== Page extract ==
- Nekipelov in Kameshkovo in 1978
- Born: 29 September 1928 Harbin, Republic of China (now People's Republic of China)
- Died: 1 July 1989 (aged 60) Paris, France
- Education: Kharkiv Medical Institute, Maxim Gorky Literature Institute
- Occupations: Medicine, pharmacy, literature, poetry
- Organization: Moscow Helsinki Group
- Known for: Human rights activism
- Movement: Dissident movement in the Soviet Union
- Criminal charges: 1st term: spreading of known false fabrications that is damaging the Soviet political system (Article 190-1 of the RSFSR Criminal Code), 2nd term: Anti-Soviet agitation and propaganda (Article 70 of the RSFSR Criminal Code)
- Criminal penalty: two years in a labour camp (1st term), seven years in a labour camp and five years in internal exile (2nd term)
- Spouse: Nina Komarova
- Awards: Order of the Cross of Vytis

= Viktor Nekipelov =

Soviet human rights activist

Viktor Aleksandrovich Nekipelov (Ви́ктор Алекса́ндрович Некипе́лов, 29 September 1928 – 1 July 1989) was a Soviet Russian poet, writer, Soviet dissident, and a member of the Moscow Helsinki Group. He spent about nine years in prison for his participation in the Moscow Helsinki Group.

== Early life ==
Nekipelov was born to a Soviet family of workers of the Chinese Eastern Railway. In 1937, he and his mother came to the Soviet Union. In 1939, his mother was arrested and died in imprisonment. He left a high school in Omsk. From 1947 to 1950, he studied at the Omsk Army Medical School. In 1950, he left the Omsk Army Medical School with honours. In 1960, he graduated from the army medical faculty of the Kharkiv Medical Institute with honours as well. In 1969, he graduated from an extramural faculty of the Moscow Literature Institute. He worked as a pharmacist.

== Dissident ==
In 1973, he was arrested for "spreading of known false fabrications that is damaging the Soviet political system" (Article 190-1 of the RSFSR Criminal Code). According to Sakharov's letter to Gorbachev of 19 February 1986, Nekipelov was convicted for his philosophical verses that were considered defamatory by a court. Nekipelov was sent to the Section 4 of the Serbsky Institute of Forensic Psychiatry for psychiatric evaluation, which lasted from 15 January to 12 March 1974, was judged sane (which he was), tried, and sentenced to two years' imprisonment. In 1976, he published in samizdat his book Institute of Fools: Notes on the Serbsky Institute based on his personal experience at Psychiatric Hospital of the Serbsky Institute and translated into English in 1980.

In October 1977, Nekipelov joined the Moscow Helsinki Group. In 1977, the joint book From Yellow Silence: The Collection of Memoirs and Articles by Political Prisoners of Psychiatric Hospitals by Nekipelov and Alexander Podrabinek was completed.

After publishing Institute of Fools, he was sentenced to the maximum punishment for "anti-Soviet agitation and propaganda" of seven years in a labour camp and then five years in internal exile. As Zavoisky and Krylovsky wrote, Nekipelov developed cancer caused by his permanent poisoning in a prison camp. On 20 March 1983, Nekipelov and 9 other political prisoners in their letter to US President of Ronald Reagan sought his aid in urging inspection of Soviet camps.
===
== Listed entries ==
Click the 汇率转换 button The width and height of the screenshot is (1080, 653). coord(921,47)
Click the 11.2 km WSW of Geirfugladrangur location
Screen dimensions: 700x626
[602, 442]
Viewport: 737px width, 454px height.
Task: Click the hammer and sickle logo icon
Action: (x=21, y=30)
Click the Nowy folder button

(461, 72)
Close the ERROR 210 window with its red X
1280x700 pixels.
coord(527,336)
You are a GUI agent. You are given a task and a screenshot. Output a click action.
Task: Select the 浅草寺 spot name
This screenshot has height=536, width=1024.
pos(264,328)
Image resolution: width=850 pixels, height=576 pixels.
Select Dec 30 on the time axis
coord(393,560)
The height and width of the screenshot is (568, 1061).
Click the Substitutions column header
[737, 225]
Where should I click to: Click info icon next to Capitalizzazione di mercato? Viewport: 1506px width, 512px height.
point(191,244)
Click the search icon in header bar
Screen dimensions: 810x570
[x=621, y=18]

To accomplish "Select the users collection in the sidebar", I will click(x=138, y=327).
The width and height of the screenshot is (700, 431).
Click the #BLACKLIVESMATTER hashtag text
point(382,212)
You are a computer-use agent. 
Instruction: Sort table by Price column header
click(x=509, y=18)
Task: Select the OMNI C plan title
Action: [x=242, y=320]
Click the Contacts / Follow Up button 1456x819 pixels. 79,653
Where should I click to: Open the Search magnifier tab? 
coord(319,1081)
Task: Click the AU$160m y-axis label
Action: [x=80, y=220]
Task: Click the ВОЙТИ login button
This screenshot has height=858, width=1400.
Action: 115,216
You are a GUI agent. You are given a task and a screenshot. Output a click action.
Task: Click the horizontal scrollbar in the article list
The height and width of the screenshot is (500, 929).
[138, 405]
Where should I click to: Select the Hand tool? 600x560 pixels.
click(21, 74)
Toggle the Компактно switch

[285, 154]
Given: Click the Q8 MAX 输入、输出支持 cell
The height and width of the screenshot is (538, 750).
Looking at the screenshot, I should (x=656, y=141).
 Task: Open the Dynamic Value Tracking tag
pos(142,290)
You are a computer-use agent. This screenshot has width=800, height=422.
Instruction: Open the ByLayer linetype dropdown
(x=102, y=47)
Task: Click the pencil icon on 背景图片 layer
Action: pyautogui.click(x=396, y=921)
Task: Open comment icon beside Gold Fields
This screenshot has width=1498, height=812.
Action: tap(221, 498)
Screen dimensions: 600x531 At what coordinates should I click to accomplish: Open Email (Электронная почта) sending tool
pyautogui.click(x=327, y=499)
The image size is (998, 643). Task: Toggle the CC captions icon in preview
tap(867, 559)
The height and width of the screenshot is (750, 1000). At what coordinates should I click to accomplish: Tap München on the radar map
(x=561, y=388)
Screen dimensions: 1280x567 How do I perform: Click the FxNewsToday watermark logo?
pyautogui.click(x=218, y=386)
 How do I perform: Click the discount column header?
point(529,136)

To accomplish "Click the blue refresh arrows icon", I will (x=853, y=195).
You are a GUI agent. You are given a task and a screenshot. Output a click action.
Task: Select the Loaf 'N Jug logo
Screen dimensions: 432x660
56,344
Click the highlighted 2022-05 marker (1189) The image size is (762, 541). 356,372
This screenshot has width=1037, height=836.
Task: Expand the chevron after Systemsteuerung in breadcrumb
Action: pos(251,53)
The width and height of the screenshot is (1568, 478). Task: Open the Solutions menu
===
--- Parts of the exercise ---
A – Answer these questions about the Viktor Nekipelov article, one per line, marking each answer (i), (ii), (iii) to match:
(i) In which city was Nekipelov born?
(ii) In what year did he graduate from the army medical faculty of the Kharkiv Medical Institute?
(iii) In what month and year did he join the Moscow Helsinki Group?
B – Continue the Viktor Nekipelov article from its final sentence.

--- Answer section ---
A –
(i) Harbin
(ii) 1960
(iii) October 1977

B –
Along with Arina Ginzburg, Malva Landa, Tatyana Velikanova and Andrei Sakharov he demanded a referendum in the Baltic republics to determine their political destiny.

Released in 1987, he emigrated to France where he died in 1989.

In 1992, the selection of his verses was published by Memorial society.

== On his book ==
In his book Institute of Fools, he wrote compassionately, engagingly, and observantly of the doctors and other patients; most of the latter were ordinary criminals feigning insanity in order to be sent to a mental hospital, because hospital was a "cushy number" as against prison camps. According to the President of the Independent Psychiatric Association of Russia Yuri Savenko, Nekipelov's book is a highly dramatic humane document, a fair story about the nest of Soviet punitive psychiatry, a mirror that psychiatrists always need to look into. However, according to Malcolm Lader, this book as an indictment of the Serbsky Institute hardly rises above tittle-tattle and gossip, and Nekipelov destroys his own credibility by presenting no real evidence but invariably putting the most sinister connotation on events.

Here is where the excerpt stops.